The Board of Directors has adopted a Code of Business Conduct which applies to our all directors, officers, employees and contractors. Oversight of the Code and associated policies lies with the Board’s Compensation and Governance Committee. In support of the Code, we have approved business conduct policies covering various matters, including but not limited to:
- insider trading,
- conflicts of interest,
- anti-bribery and facilitation payments,
- political contributions; and
These policies are intended to reinforce our commitment to operating with integrity and in accordance with applicable laws. They describe our values, principles and standards that guide our decision making. Detailed definitions and guidance can be found in the full internal policies and we have adopted a number of specific procedures and guidelines to facilitate compliance with the Code and policies.
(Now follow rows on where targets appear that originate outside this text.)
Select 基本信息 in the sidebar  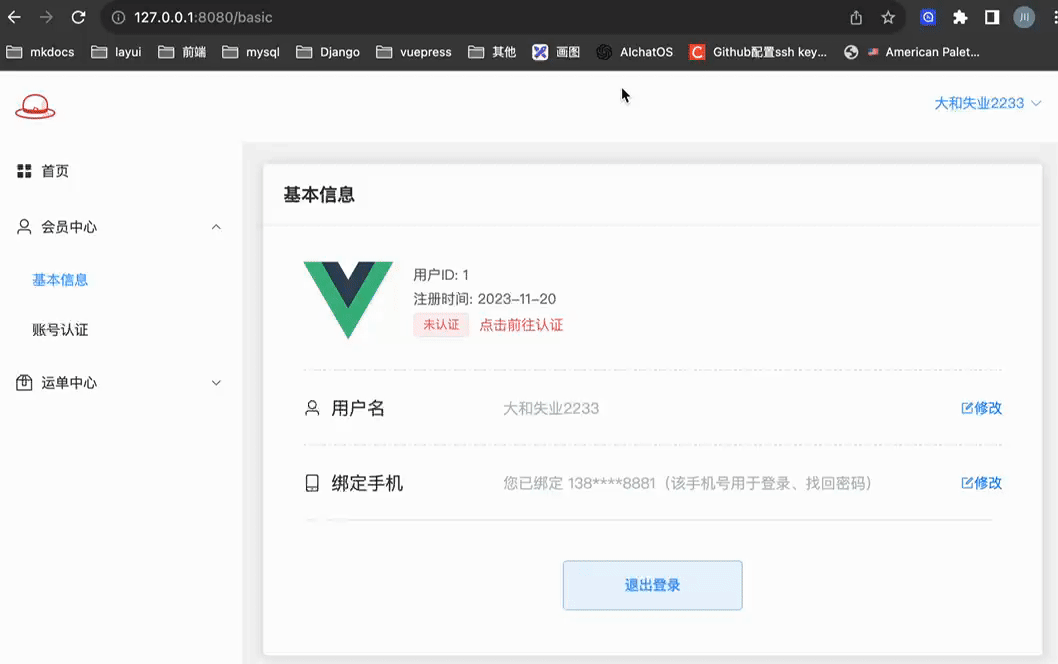tap(60, 280)
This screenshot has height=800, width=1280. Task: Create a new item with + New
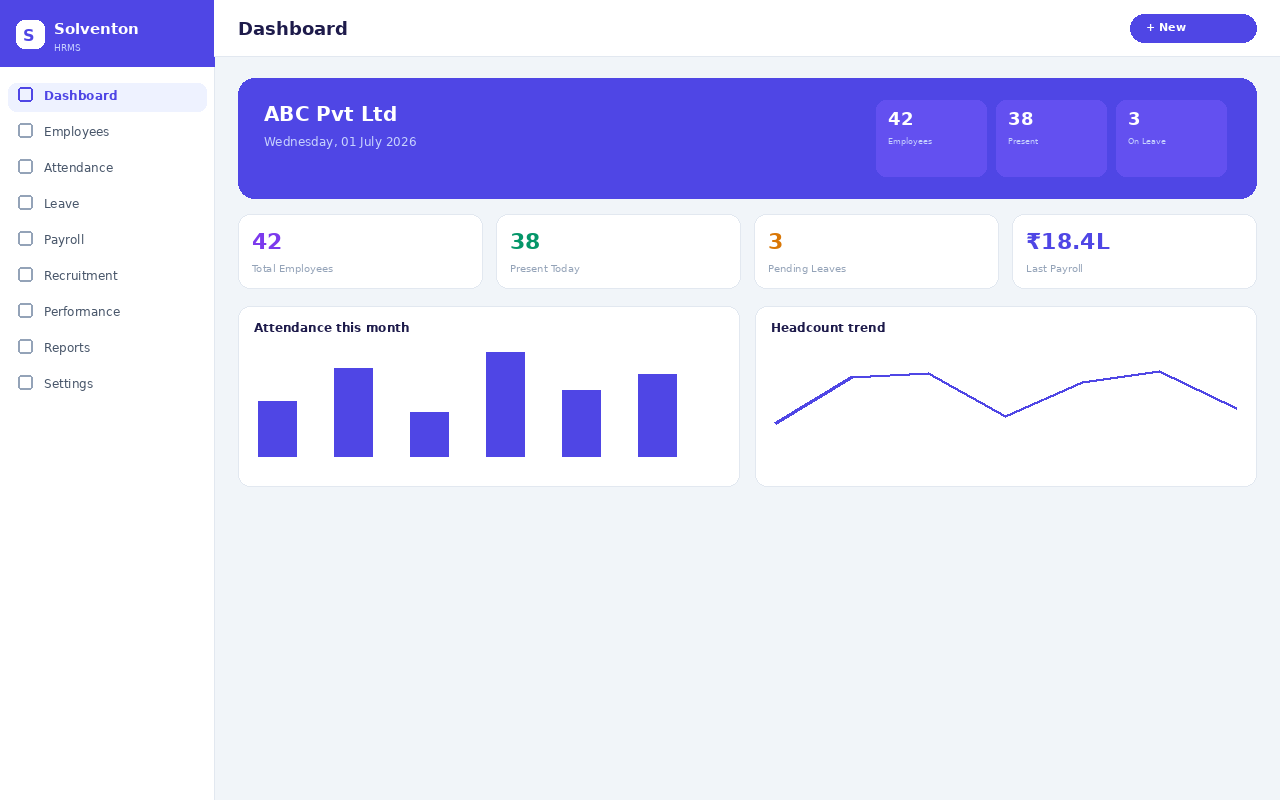pyautogui.click(x=1193, y=28)
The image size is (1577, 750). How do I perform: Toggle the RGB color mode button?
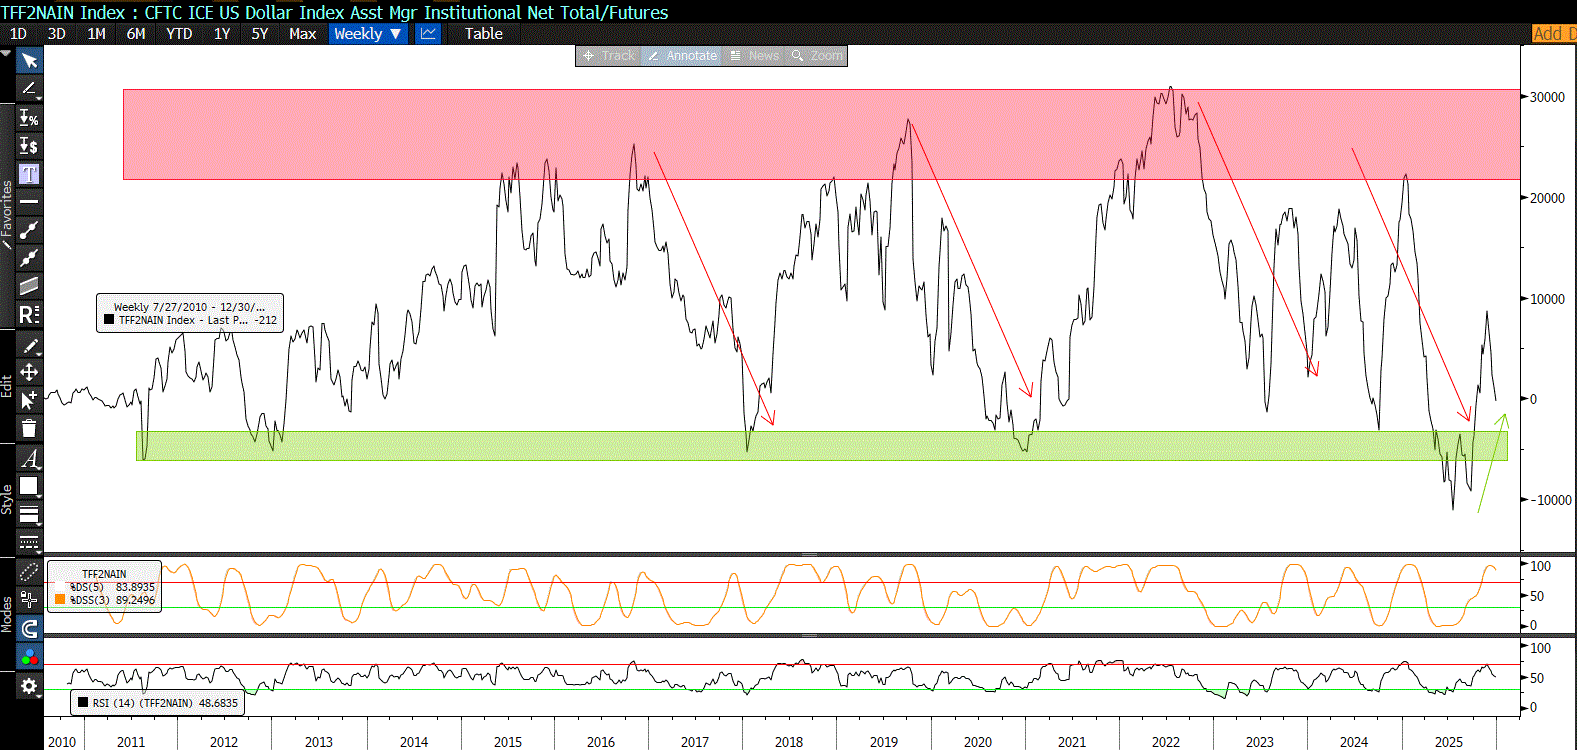[x=29, y=657]
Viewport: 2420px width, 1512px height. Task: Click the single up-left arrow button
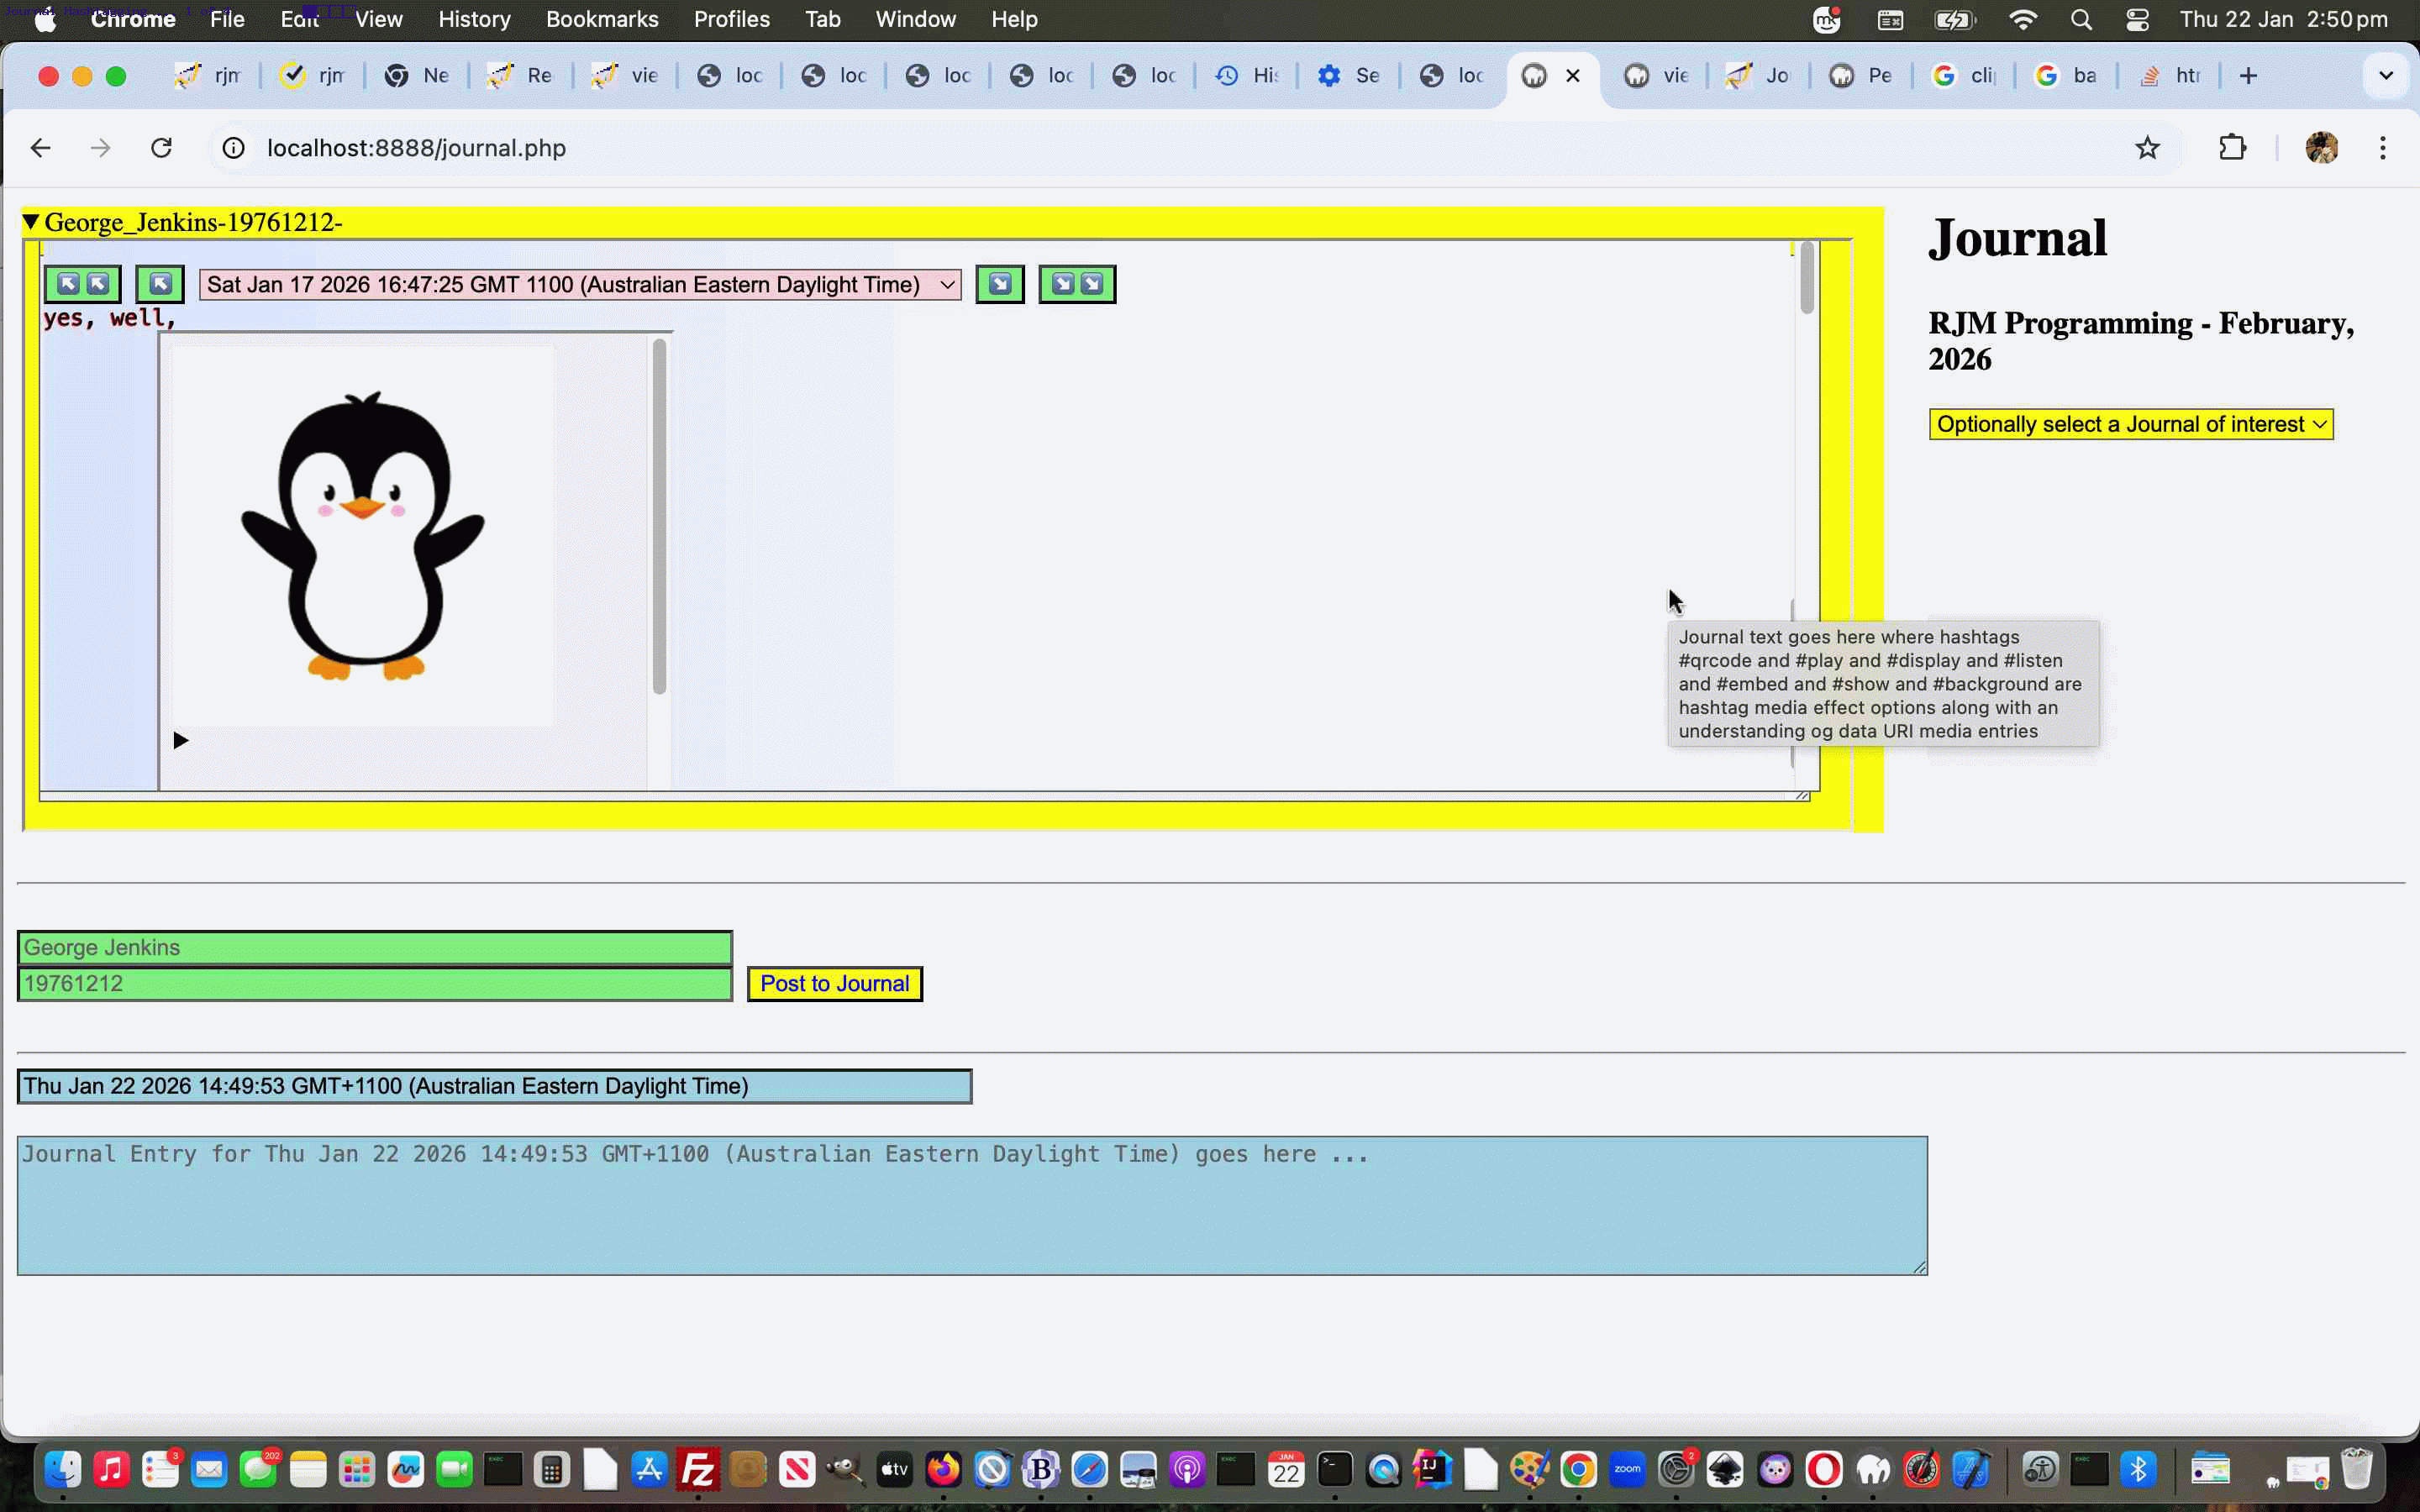(160, 284)
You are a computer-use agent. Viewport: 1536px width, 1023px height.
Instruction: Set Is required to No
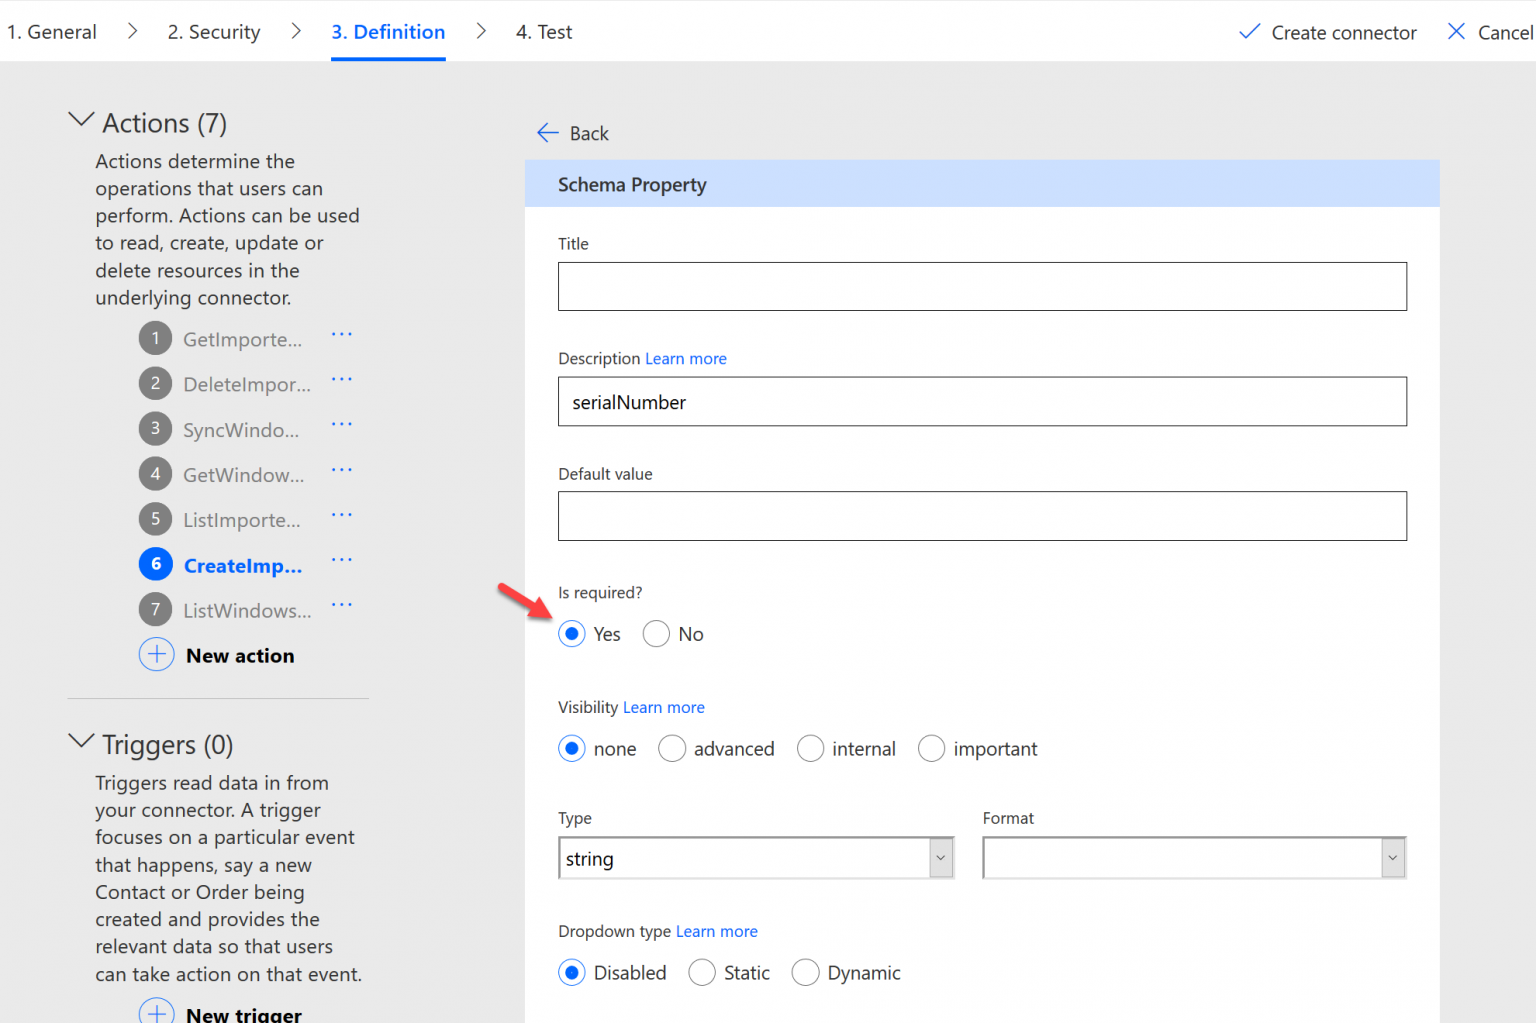(656, 633)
Where local laws impose a lower standard than our policies, we comply with our higher standards. A review of these policies is part of every new hire orientation. Directors, officers, employees and contingent workers are expected to review and agree to these policies and we conduct an annual re-certification. Our Code is also shared with all of our suppliers.
Access our whistleblower hotline, independently operated by the forensic accounting and investigative services practice of Grant Thornton LLP, to report any concerns to a neutral third party on a confidential basis for investigation. Quarterly reports from the whistleblower hotline are provided to Keyera’s Audit Committee.
Phone: 1-855-484-CARE (2273)
Email: [email protected]
Extractive Sector Transparency Measures Act (ESTMA)
Meeting Reporting Expectations: The vast majority of Keyera’s business involves midstream activities which are not covered by ESTMA. However, we do engage in oil and gas production as a result of our ownership of reserves associated with some of our facilities in Alberta. While our oil and gas extraction activities make up only a small portion of our business, we will be filing annual ESTMA reports reflecting applicable governmental payments associated with these activities before the end of May (150 days from our December 31 financial year-end).